Submitted by Mike Chin on Fri, 2003-01-24 14:26.
The Silent Front
It's amazing to look back and see that it's been three quarters of a year since the launch of Silent PC Review. Time flies when you're having fun - and busy beyond belief! As it is the beginning of a new year, it seems appropriate to review the State of Computing Noise in Jan 2003: An overview, a challenge and a promise.
Submitted by Mike Chin on Thu, 2003-01-23 12:08.
News.com is running an article that talks about recent refinements to heat pipe technology that should allow for smaller, more effective heat pipes that could lead to smaller and more efficient notebook computers.
Submitted by Mike Chin on Thu, 2003-01-23 03:01.
More good news: The Nehemiah C3 is Tualatin and pre Tualatin mobo compatible! This means it's harder to miss with most boards, and selection is bigger than before.

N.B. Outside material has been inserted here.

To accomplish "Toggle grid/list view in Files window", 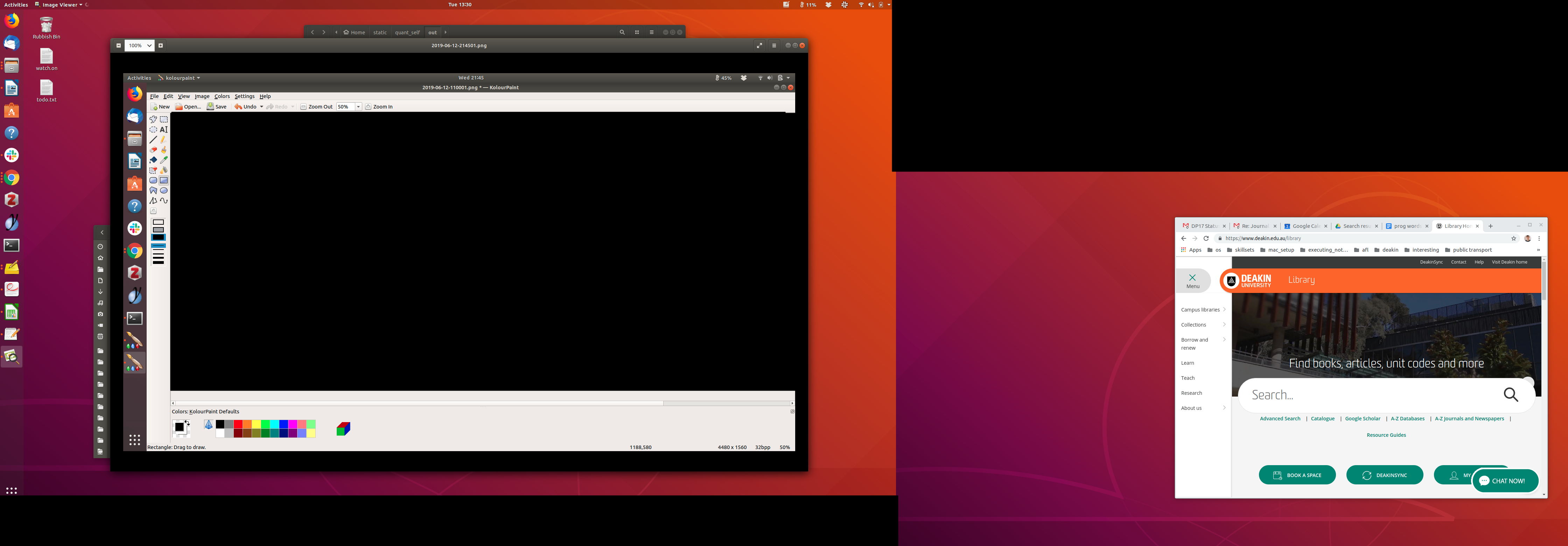I will coord(637,32).
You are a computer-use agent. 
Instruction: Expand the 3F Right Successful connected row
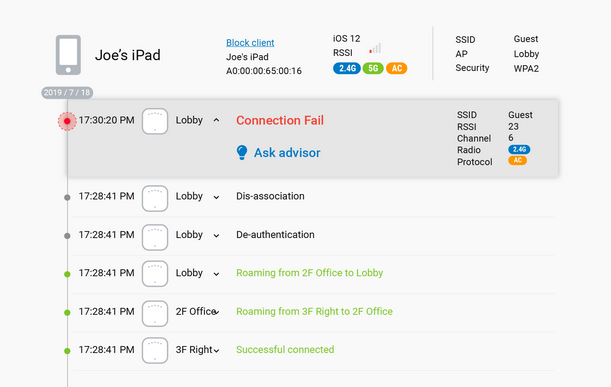pos(216,351)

The most up-to-date motherboards can be used.
Submitted by Mike Chin on Wed, 2003-01-22 19:08.
Two more HDD silencing techniques for DIY: LeoQ's Rubber Box for obnoxiously noisy drives and MikeC's Carved Foam decoupled mounting for the Barracdua and other quiet drives that still vibrate. May be worth a read even if you're not a DIYer.
Submitted by Mike Chin on Wed, 2003-01-22 02:47.

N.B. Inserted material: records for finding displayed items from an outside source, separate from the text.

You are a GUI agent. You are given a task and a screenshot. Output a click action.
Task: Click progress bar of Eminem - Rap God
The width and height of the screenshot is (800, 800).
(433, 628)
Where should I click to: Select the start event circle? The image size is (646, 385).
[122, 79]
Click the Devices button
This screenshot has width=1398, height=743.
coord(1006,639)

VIA has announced a new core for the C3 processor, dubbed Nehemiah, now at 1GHz. VIA claims that when coupled with the VIA Apollo CLE266 chipset, the new C3 delivers better performance over the current Ezra-T C3 core -- up to 20% in office apps and 73% for 3D graphics. Nehemiah C3 also runs "up to 40% faster clock-for-clock than the Intel P4 Celeron." Power dissipation is still extremely low at just 11.25W max. The 1G Nehemiah C3 is already available at US$45 in wholesale volume.
A 1GHz Nehemiah is featured in a pre-production EPIA M10000 mini-ITX board currently on the SPCR test bench. It does have more juice than the 67 MHz clock boost over the EPIA M9000 would suggest. More on the M10000 soon.

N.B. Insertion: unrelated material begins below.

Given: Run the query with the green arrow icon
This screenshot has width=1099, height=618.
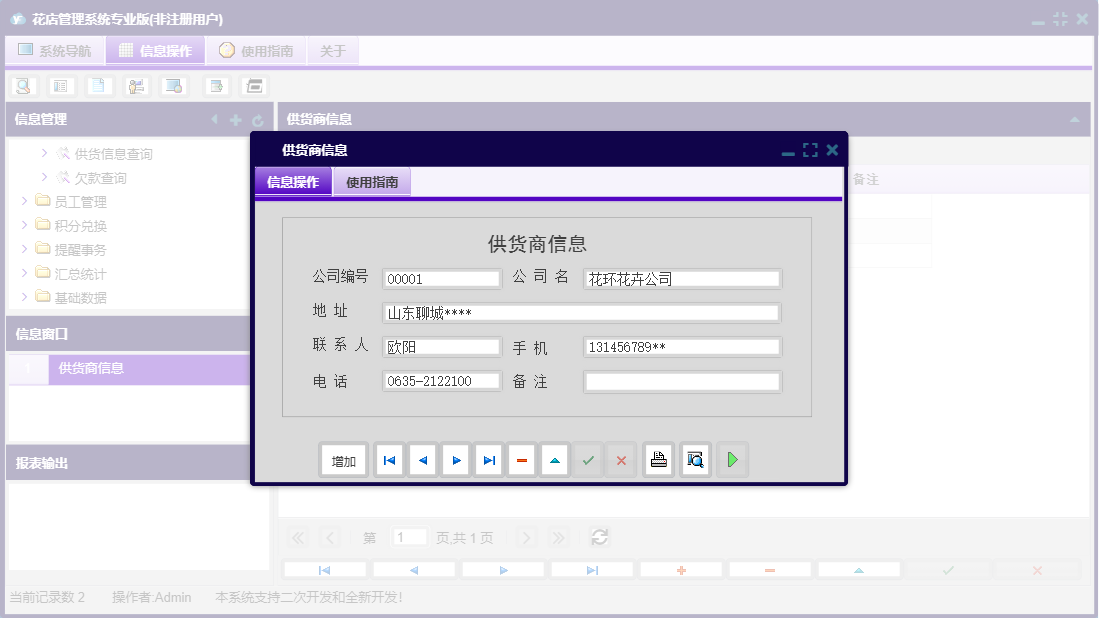Looking at the screenshot, I should pyautogui.click(x=731, y=459).

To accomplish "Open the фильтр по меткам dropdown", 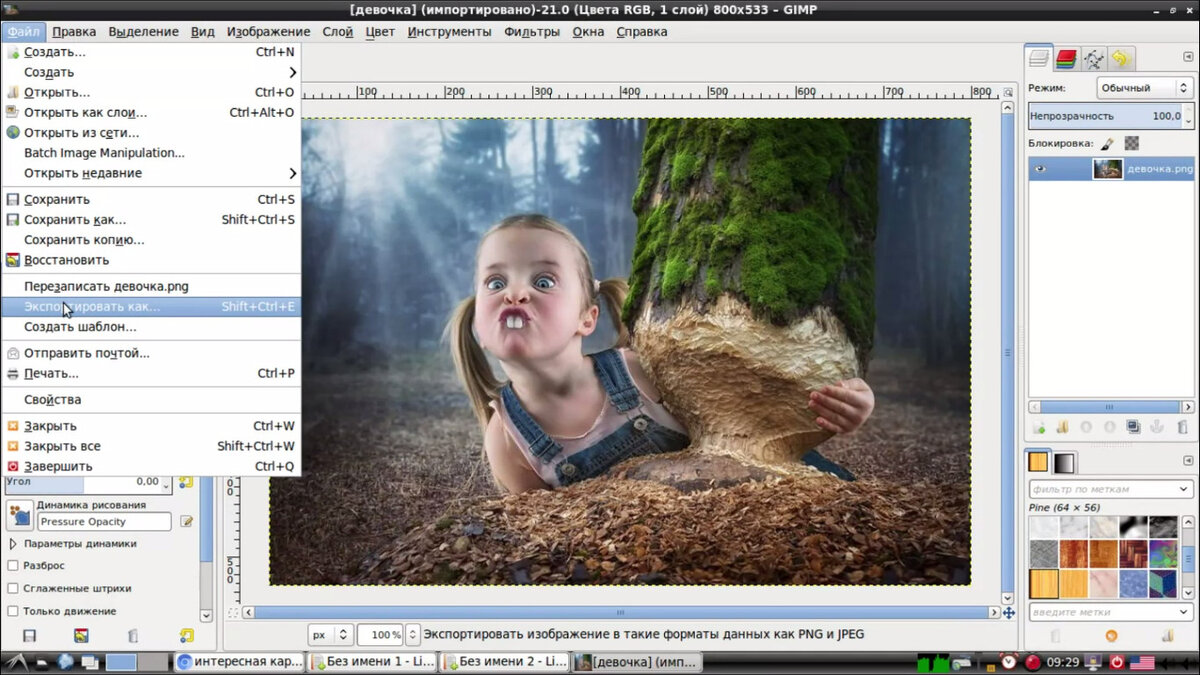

Good news for silencers BTW: The new board also features a slightly larger heatsink than the one on the EPIA 800 & M9000 -- and a new quiet fan that sounds about half as loud. It measures 24-25 dBA @ 1 m, about 8-9 dBA less than on the M9000. This new fan looks like it will be used for all fanned EPIA boards from now on.
Submitted by Mike Chin on Fri, 2003-01-17 14:59.
Anantech, one of the biggest PC hardware sites around, has taken a page from SPCR and provided noise measurements on a roundup review of 4 PSUs. They're mostly loud models. Voltage regulation is examined but there is no power load testing nor any indication of efficiency. And while the noise measurements are useful for comparison, they don't tell you the noise levels at min vs. max load. Plus they add to misformation about noise by saying things like a device that is 3dBA louder than another is approximately twice as loud. Jeez! You think they'd know better!
Submitted by Mike Chin on Thu, 2003-01-16 15:29.
The Hartford paper piece reminded me about coverage of SPCR elsewhere: The Dutch magazine Net Professional published coverage of the popular Breadbox PC in their Nov 2002 issue. It may not be online, but they did send us a PDF copy of the printed page. For those who don't read Dutch, the text says:
"Nope, it is not a Herman Brood PC. (note: Herman Brood was a dutch artist, who also painted breadboxes, etc.) Mike Chin had all bits of hardware, hardly any budget and lots of creativity. He got himself a breadbox from IKEA and built this mini-pc. It is not clear yet what Mike his next project will be."
Submitted by Mike Chin on Thu, 2003-01-16 15:05.
John Moran, a technology reporter / columnist for the Hartford Courant newspaper in Connecticut, published a piece today entitled Computer Noise Often Is An Overlooked Problem, discussing issues well known to regulars of SPCR but still largely ignored by the PC industry. We need more coverage like this from the mainstream press. Moran's piece draws info from an interview with yours truly.